The existing pardoning scheme, known as the Turing Law, was introduced in 2016 following the 2013 posthumous royal pardon for second world war code breaker Alan Turing.
About 40 years ago, a man named George was arrested in Earl’s Court, London, and charged with persistent importuning. His offence? Striking up a conversation with another man who then invited George back to his flat, only to reveal that he was a police officer. George would later plead guilty and be fined £100 (roughly £350 today), after feeling pressured by the police following his arrest.

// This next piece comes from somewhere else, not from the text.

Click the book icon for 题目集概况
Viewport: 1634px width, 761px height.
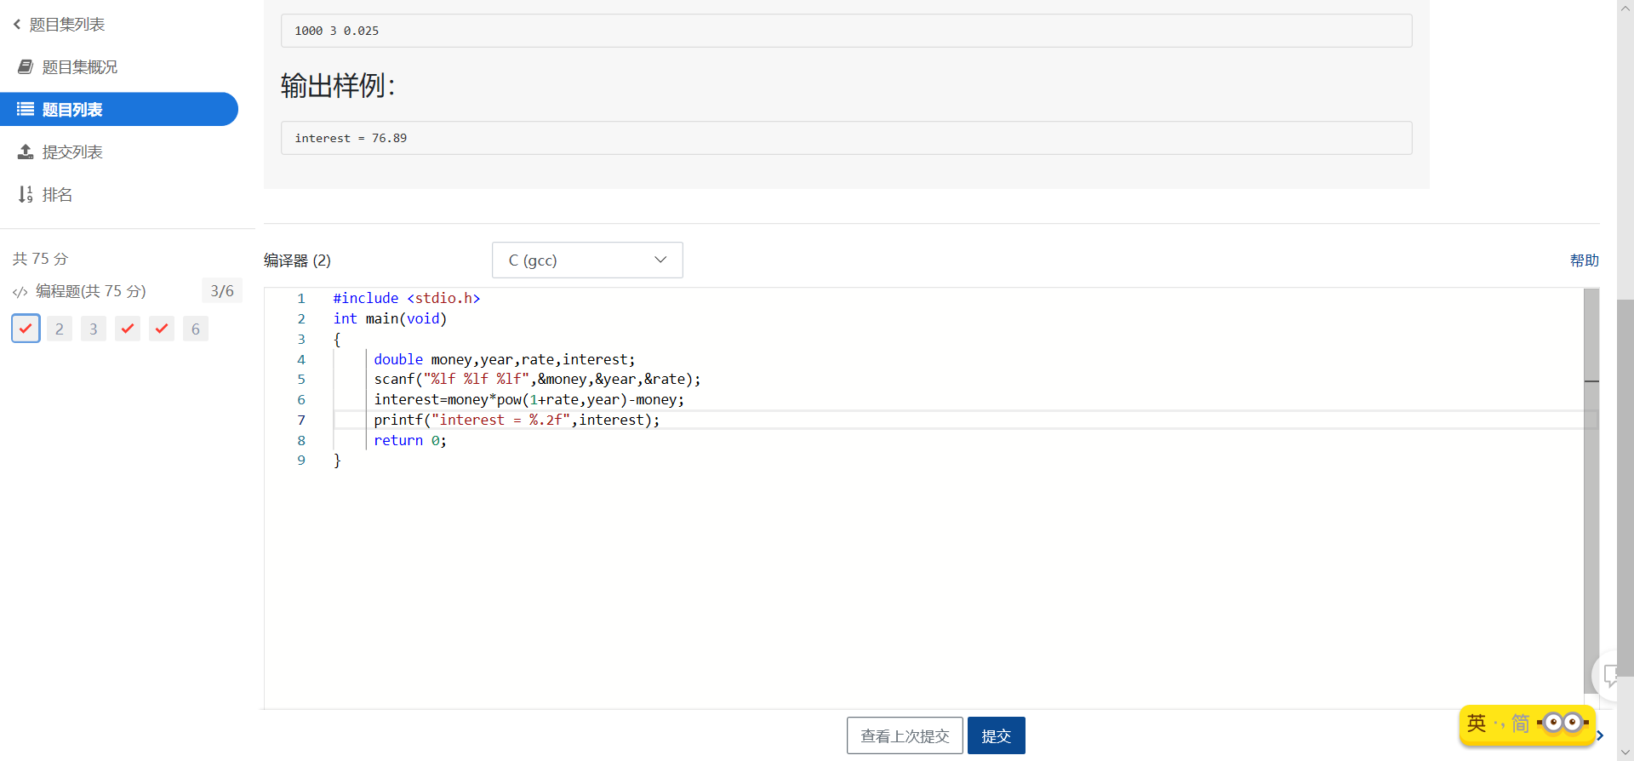(x=26, y=67)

For gay and bisexual men in the years following the partial decriminalisation of homosexuality, this experience was not uncommon. George’s case is one of many listed in the first annual report of the Gay London Police Monitoring Group in 1984. Several of these involved police officers arresting gay and bisexual men after they exited bars at closing time.
Importuning, which effectively criminalised a man from making an advance on another man in public, is one of several offences that the UK government may now move to pardon. The recently announced reforms to expand the pardoning of historic homosexual offences are to be brought forward as an amendment to the government’s Police, Crime, Sentencing and Courts Bill. Other aspects of the bill have attracted controversy over their impact on human rights.
The existing pardoning scheme, known as the Turing Law, was introduced in 2016 following the 2013 posthumous royal pardon for second world war code breaker Alan Turing. Under the current process, applications for past convictions to be disregarded can only be made in respect of a limited range of offences.